Directors of elder-care ombudsman programs in Shasta and San Bernardino counties said they were unaware of kwashiorkor in Redding and Victorville. Several experts said they were puzzled by the report of kwashiorkor among seniors.
"Traditional kwashiorkor is reserved for children in Third World countries that don't get enough protein in their diet," said Dr. Matthew Butteri, professor at UC Irvine's medical school and an expert in geriatric medicine.
Dr. David Reuben, chief of the geriatrics division at the David Geffen School of Medicine at UCLA, said he doubted that physicians were diagnosing kwashiorkor among seniors. Rather, he said it was likely that hospital personnel who translate doctors' notes into billing codes were making the interpretation.
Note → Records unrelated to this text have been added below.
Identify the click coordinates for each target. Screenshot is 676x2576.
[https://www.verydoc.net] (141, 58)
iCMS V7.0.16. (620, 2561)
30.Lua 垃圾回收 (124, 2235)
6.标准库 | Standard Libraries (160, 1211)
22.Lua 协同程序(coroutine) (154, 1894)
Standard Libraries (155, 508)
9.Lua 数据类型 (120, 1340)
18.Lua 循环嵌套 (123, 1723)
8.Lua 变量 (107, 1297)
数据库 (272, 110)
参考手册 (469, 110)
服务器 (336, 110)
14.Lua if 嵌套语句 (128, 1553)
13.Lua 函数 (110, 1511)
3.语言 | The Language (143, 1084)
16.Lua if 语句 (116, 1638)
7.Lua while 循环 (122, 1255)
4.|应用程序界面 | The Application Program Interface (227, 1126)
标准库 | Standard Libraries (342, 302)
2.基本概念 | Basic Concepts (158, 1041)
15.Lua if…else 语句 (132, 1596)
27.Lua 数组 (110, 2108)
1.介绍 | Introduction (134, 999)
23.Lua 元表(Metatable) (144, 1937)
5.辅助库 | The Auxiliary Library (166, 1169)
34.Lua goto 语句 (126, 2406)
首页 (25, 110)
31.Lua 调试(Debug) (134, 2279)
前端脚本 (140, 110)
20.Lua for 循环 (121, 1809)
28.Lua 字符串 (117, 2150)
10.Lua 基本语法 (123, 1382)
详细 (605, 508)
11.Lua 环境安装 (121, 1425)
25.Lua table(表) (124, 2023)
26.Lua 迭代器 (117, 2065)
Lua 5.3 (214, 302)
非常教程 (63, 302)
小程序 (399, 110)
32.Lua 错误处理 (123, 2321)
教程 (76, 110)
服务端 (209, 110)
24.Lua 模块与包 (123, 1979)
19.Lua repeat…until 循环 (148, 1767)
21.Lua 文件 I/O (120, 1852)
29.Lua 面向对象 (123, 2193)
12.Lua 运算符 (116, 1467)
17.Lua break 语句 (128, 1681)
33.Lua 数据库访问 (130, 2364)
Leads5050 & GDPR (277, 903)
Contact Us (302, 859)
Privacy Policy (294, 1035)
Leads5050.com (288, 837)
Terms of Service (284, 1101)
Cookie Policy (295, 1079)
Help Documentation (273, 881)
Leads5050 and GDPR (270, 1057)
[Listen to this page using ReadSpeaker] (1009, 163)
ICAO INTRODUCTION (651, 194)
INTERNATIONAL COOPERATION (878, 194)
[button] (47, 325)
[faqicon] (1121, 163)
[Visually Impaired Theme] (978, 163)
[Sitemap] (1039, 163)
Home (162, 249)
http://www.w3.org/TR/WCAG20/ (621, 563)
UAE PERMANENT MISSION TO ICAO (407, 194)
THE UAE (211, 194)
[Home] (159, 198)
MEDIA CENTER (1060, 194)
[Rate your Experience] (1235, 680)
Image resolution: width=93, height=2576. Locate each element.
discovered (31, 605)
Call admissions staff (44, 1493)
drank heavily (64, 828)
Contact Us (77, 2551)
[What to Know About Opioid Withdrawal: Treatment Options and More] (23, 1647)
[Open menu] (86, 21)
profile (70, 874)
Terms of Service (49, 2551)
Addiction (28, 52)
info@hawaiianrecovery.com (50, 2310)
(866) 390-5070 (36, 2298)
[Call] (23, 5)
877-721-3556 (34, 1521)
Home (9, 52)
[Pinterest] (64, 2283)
"What's going on in the coding room there may require a deeper look," Reuben said.
Malnutrition rates
Other experts took issue with Prime's overall malnutrition rates. Shannon Brownlee, acting director of the New America Foundation think tank's Health Policy Program in Washington, D.C., questioned whether the surge of malnutrition reports at Prime was the result of "a clinical decision or a business decision," as she put it.
"When you see such a big spike, you have to wonder what's really going on," she said.
California Watch's analysis focused on Medicare patients age 65 and older at general hospitals that treated more than 500 patients in 2009. Convalescent hospitals were excluded, as were hospitals in the Kaiser Permanente managed-care chain because of differences in billing practices. In all, 254 California hospitals were included.
The analysis shows that Prime hospitals had higher rates for malnutrition among seniors than other hospitals nearby.
Kwashiorkor cases
Differences also were evident when it came to kwashiorkor. Shasta Regional Medical Center in Redding reported 288 cases of kwashiorkor, a 16.1 percent rate. About one mile away at Mercy Medical Center Redding, Shasta County's other big hospital, there were only 12 cases, a rate of 0.2 percent.
Mercy Medical Center dietitian Rita Steffen was surprised there were any kwashiorkor cases at all.
"I've not really seen that diagnosis here," Steffen said. "Kwashiorkor is more of a protein malnutrition that you find in other countries - you know, the pictures you see of African children with big bellies."